### Source passage
* begin *
Recording Configuration
The recording configuration specifies the settings used for audio recording on different platforms. Below are the default settings for Android, iOS, and web platforms:
- On Android: 16kHz sample rate, 16-bit depth, 1 channel.
- On IOS: 48kHz sample rate, 16-bit depth, 1 channel.
- On the web, default configuration is 44.1kHz sample rate, 32-bit depth, 1 channel.
Note on iOS Recording: The library now automatically detects and adapts to the hardware's actual sample rate on both iOS devices and simulators. This means you can specify any supported sample rate (e.g., 16kHz, 44.1kHz, 48kHz) in your configuration, and the library will:
- Capture audio at the hardware's native sample rate (typically 44.1kHz on simulators)
- Perform high-quality resampling to match your requested sample rate
- Deliver the final recording at your specified configuration
This automatic adaptation prevents crashes that previously occurred when the requested sample rate didn't match the hardware capabilities, especially in simulators.
export interface RecordingConfig {
sampleRate?: SampleRate // Sample rate for recording (16000, 44100, or 48000 Hz)
channels?: 1 | 2 // Number of audio channels (1 for mono, 2 for stereo)
encoding?: EncodingType // Encoding type for the recording (pcm_32bit, pcm_16bit, pcm_8bit)
interval?: number // Interval in milliseconds at which to emit recording data (minimum: 10ms)
intervalAnalysis?: number // Interval in milliseconds at which to emit analysis data (minimum: 10ms)
// Device and notification settings
keepAwake?: boolean // Continue recording when app is in background. On iOS, requires both 'audio' and 'processing' background modes (default is true)
showNotification?: boolean // Show a notification during recording (default is false)
showWaveformInNotification?: boolean // Show waveform in the notification (Android only)
notification?: NotificationConfig // Configuration for the notification
audioFocusStrategy?: 'background' | 'interactive' | 'communication' | 'none' // Audio focus strategy for handling interruptions (Android)
// Audio processing settings
enableProcessing?: boolean // Enable audio processing (default is false)
pointsPerSecond?: number // Number of data points to extract per second of audio (default is 10)
algorithm?: AmplitudeAlgorithm // Algorithm to use for amplitude computation (default is "rms")
features?: AudioFeaturesOptions // Feature options to extract (default is empty)
// Platform specific configuration
ios?: IOSConfig // iOS-specific configuration
web?: WebConfig // Web-specific configuration
// Output configuration
output?: OutputConfig // Control which files are created during recording
outputDirectory?: string // Custom directory for saving recordings (uses app default if not specified)
filename?: string // Custom filename for the recording (uses UUID if not specified)
* end *
### Data section
* begin *
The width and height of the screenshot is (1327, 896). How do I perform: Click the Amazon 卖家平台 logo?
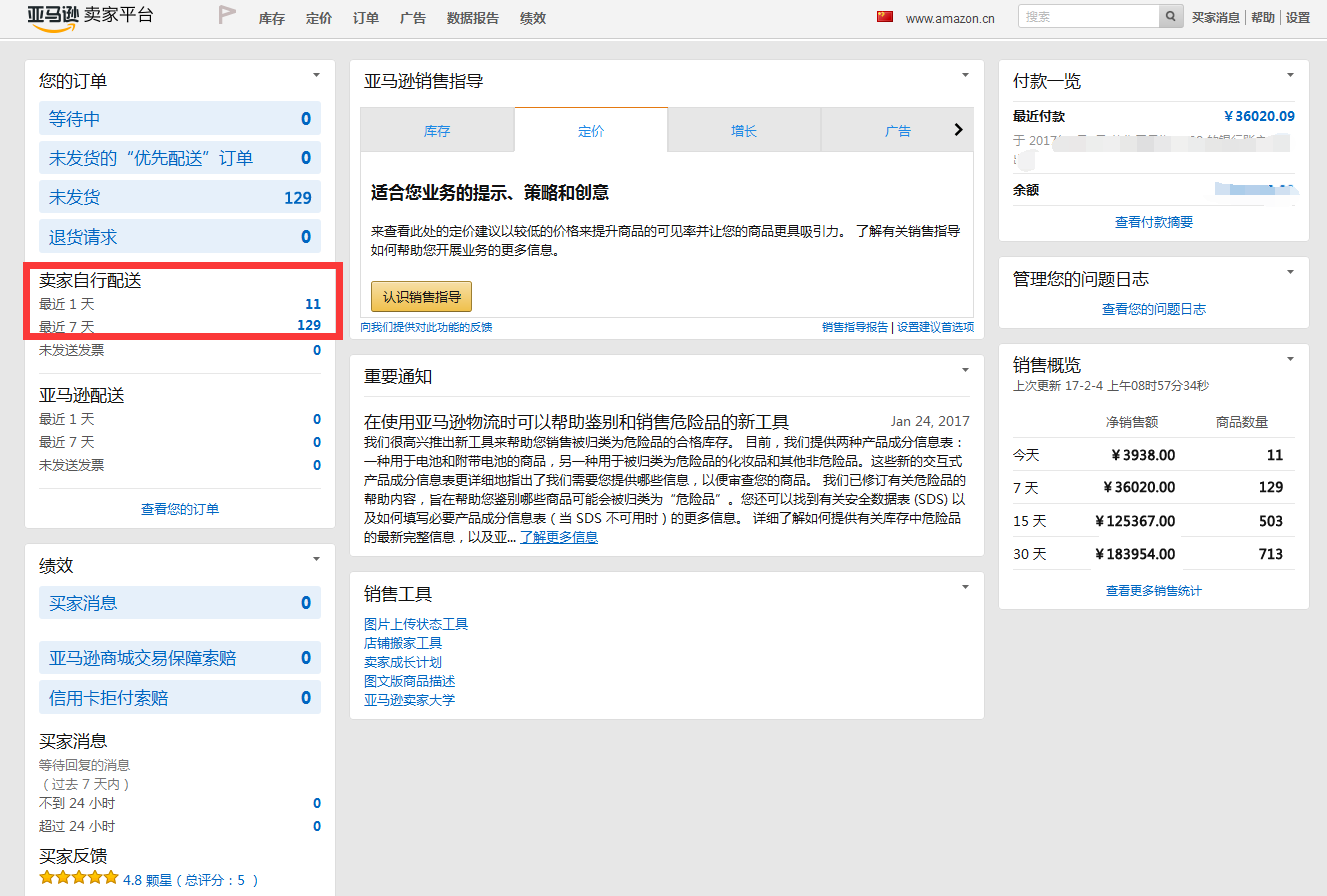coord(90,17)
* end *
### What you have to do
Extend the recording configuration documentation, picking up after its final line. The material above is separate from the recording configuration documentation.

### Result of the task
// Interruption handling
autoResumeAfterInterruption?: boolean // Whether to automatically resume after interruption
onRecordingInterrupted?: (_: RecordingInterruptionEvent) => void // Callback for interruption events
// Callback functions
onAudioStream?: (_: AudioDataEvent) => Promise<void> // Callback function to handle audio stream
onAudioAnalysis?: (_: AudioAnalysisEvent) => Promise<void> // Callback function to handle audio features
// Performance options
bufferDurationSeconds?: number // Buffer duration in seconds (controls audio buffer size)
}
Platform-Specific Architecture
Web
On the web, the recording utilizes the AudioWorkletProcessor
for handling audio data. The AudioWorkletProcessor
allows for real-time audio processing directly in the browser, making it a powerful tool for web-based audio applications.
Android
On Android, the recording is managed using Android's native AudioRecord
API along with AudioFormat
and MediaRecorder
. These classes are part of the Android framework and provide low-level access to audio hardware, allowing for high-quality audio recording.
iOS
On iOS, the recording is managed using AVAudioEngine
and related classes from the AVFoundation
framework. The implementation uses a sophisticated audio handling approach that:
- Automatically detects and adapts to the hardware's native sample rate
- Handles sample rate mismatches between iOS audio session and actual hardware capabilities
- Performs high-quality resampling to match the requested configuration
- Works reliably on both physical devices and simulators regardless of the requested sample rate
- Supports both 16-bit and 32-bit PCM formats
- Maintains audio quality through intermediate Float32 format when necessary
Event Emission Intervals
The interval
and intervalAnalysis
options control how frequently audio data and analysis events are emitted during recording. Both have a minimum value of 10ms to ensure consistent behavior across platforms while preventing excessive CPU usage.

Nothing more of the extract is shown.